Deploy first. Get the URL working. Then use the remaining time to make the dashboard proactive: it should flag things that need attention before the watchstander has to notice them.
What to Build¶
Deploy first, then build detection capabilities.
- Your Vessel Traffic Dashboard is deployed to a live URL: tell your AI coding assistant to deploy the project and get back a working URL that anyone can visit from any device
- Fix any issues from the pre-flight check: if something was broken or outdated when you checked in Lesson 4, fix it now
- Hazard correlation: the watchstander can see which vessels are near active navigational hazards (wrecks, light outages, pipeline operations, restricted areas). Your project has navigational warnings and broadcast warnings data. Cross-reference those with vessel positions so the watchstander doesn't have to check every warning against every vessel manually.
- Vessel behavior detection: the dashboard flags vessels showing inconsistent or concerning data. A vessel reporting "Under way using engine" but showing zero speed. A vessel whose navigational status doesn't match its behavior. These are the patterns that precede incidents, and the dashboard should surface them.
- Your live version reflects your latest work: save and sync so the live URL shows everything you've built
These are options for teams that finish the baseline capabilities. Your team can also define your own stretch goals.
- Prioritized attention view: combine all flagged items (hazard proximity, behavior anomalies, weather impacts from Challenge 3, clearance issues from Challenge 3) into one ranked view. The watchstander sees the highest-priority situations first, not a flat list.
- Combined risk assessment: pull together every signal the dashboard knows about and produce a per-vessel or per-situation risk summary. When the incoming watch takes over, they can read the risk picture in seconds.
- Mobile-friendly: test your live URL on a phone. A watchstander might check the dashboard from a tablet on the watch floor. Tell your AI assistant to make the layout responsive if it isn't already.
- About page: add a section explaining what the Vessel Traffic Dashboard is, who built it, and where the data comes from
- Share it: share the live URL with someone and ask what they think. That's the ultimate test of whether what you built is useful.
Final Growth Check-in
There is a final growth check-in on the next page. Make sure to navigate there and fill it out before the final reflection begins.
Tips
- Deploy first, detect second. Don't try to perfect everything before you deploy. Get the URL, confirm it works, then use the remaining time for detection capabilities. You can redeploy as many times as you want.
- Use the game plan you made in Lesson 4. Your team already discussed what to tackle first. Stick to the plan, or adjust it now that you're in the sprint.

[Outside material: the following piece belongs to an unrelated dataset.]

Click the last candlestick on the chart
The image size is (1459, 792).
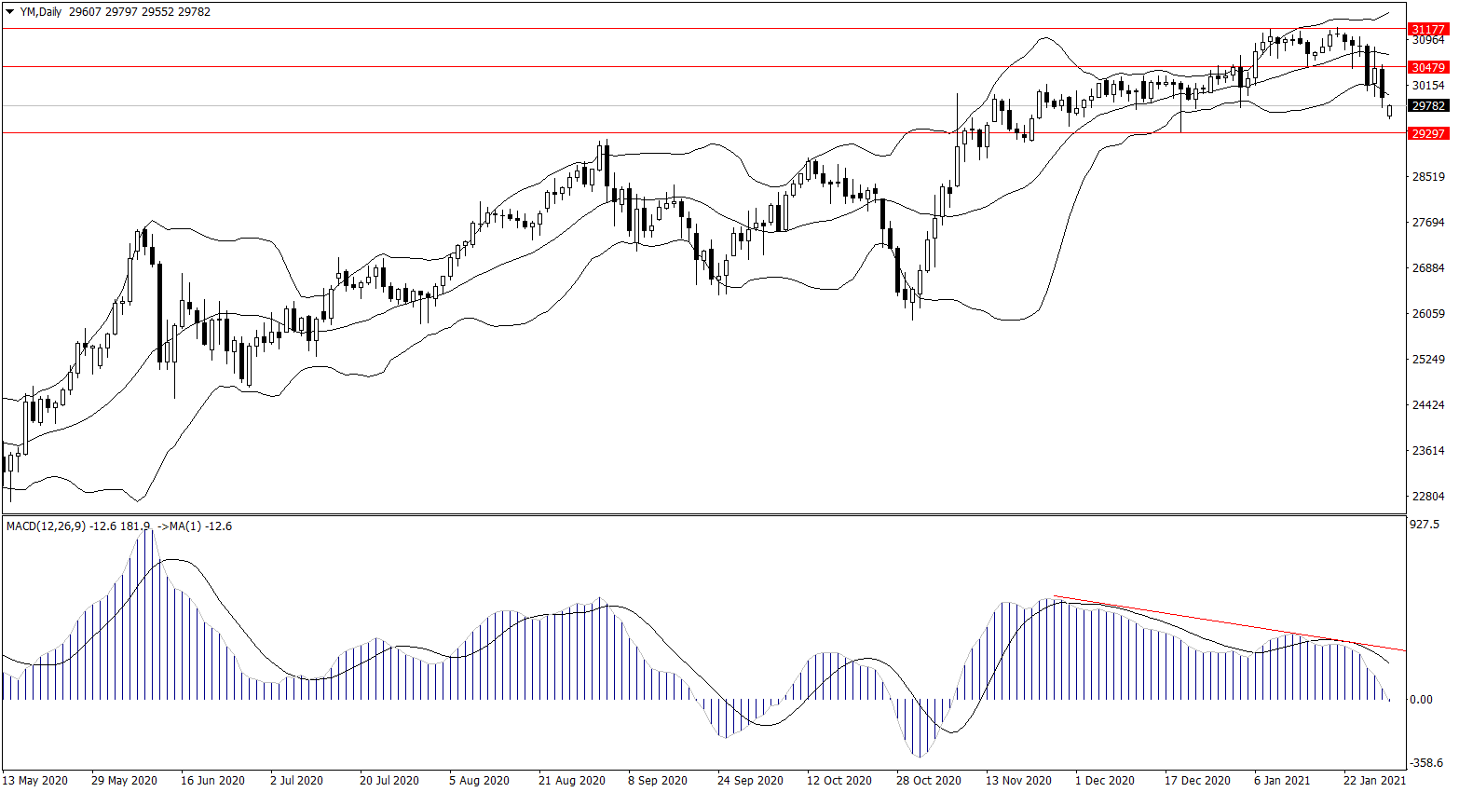click(x=1389, y=111)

- Test the live URL, not just the Live Preview. Open it in a new browser window or on a teammate's phone. Check the things that matter most: Do the assessments from Challenge 3 still work? Does the hazard correlation flag the right things? Do behavior anomalies surface correctly?
- Detection is about patterns. Ask your AI assistant: "What patterns in our vessel data might indicate something needs attention? Look at speed versus navigational status, positions relative to hazard warnings, and any inconsistencies." Let it explore the data and propose what to flag.

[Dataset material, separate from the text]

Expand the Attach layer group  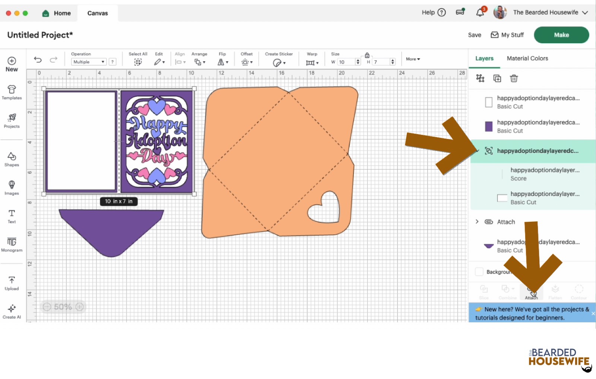pyautogui.click(x=477, y=222)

- If deployment fails, don't panic. Ask your AI assistant: "The deployment didn't work. Can you investigate why and fix it?"
- Save and sync after each change. Make a change, verify it, then save and sync. The pipeline updates the live version automatically.
Go build. That's the brief. Spend the rest of this session block working on your challenge with your team. Your Facilitator will let you know when it's time for the Reflection.